A small interfering RNA targeting vascular endothelial growth factor inhibits Ewing's sarcoma growth in a xenograft mouse model

Angiogenesis plays an essential role in tumor growth and metastasis and is a promising therapeutic target for cancer. Vascular endothelial growth factor (VEGF) is a key regulator in vasculogenesis as well as in angiogenesis. TC71 human Ewing's sarcoma cells overexpress VEGF, with a shift in isoform production from membrane-bound VEGF₁₈₉ to the more soluble VEGF₁₆₅. Transfection of TC71 cells with a vector-based VEGF targeted small interfering RNA expression system (VEGFsi) inhibited VEGF₁₆₅ expression by 80% and VEGF₁₆₅ protein production by 98%, with no alteration in VEGF₁₈₉ expression.

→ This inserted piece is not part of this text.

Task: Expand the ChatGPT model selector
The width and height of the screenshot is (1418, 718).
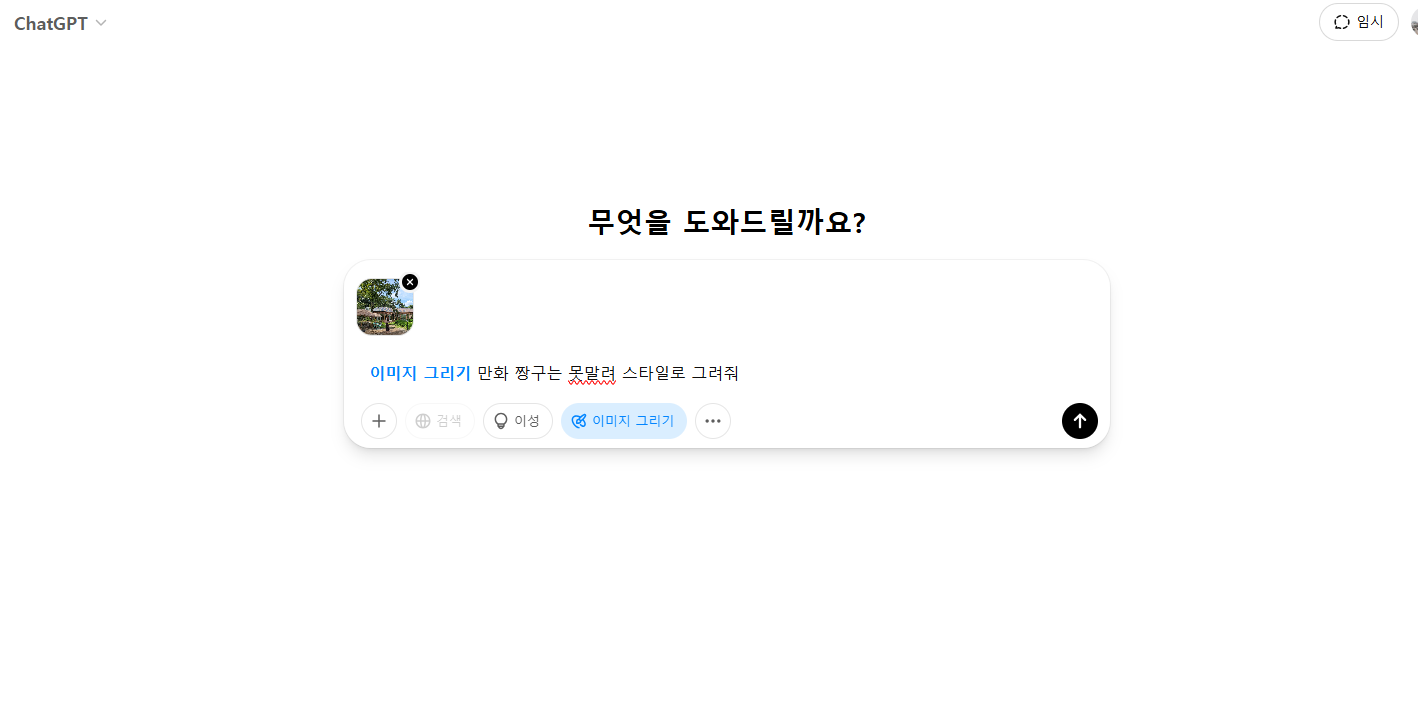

Human microvascular endothelial cell proliferation and migration induced by conditioned medium from VEGFsi-transfected TC71 cells was significantly less than that induced by conditioned medium from TC71 cells and control vector-transfected TC71 cells. Furthermore, after s.c. injection into athymic nu/nu mice, the tumor growth of VEGFsi-expressing TC71 cells was significantly less than that of parental or control vector-transfected cells. Vessel density as assessed by CD31 immunohistochemical analysis and VEGF₁₆₅ expression as assessed by Northern blotting were also decreased. Intratumor gene therapy with polyethylenimine/VEGFsi also resulted in tumor growth suppression. When inoculated into the tibias of nude mice, VEGFsi-expressing TC71 cells induced osteolytic bone lesions that were less severe than those induced by control groups. These data suggest that targeting VEGF₁₆₅ may provide a therapeutic option for Ewing's sarcoma.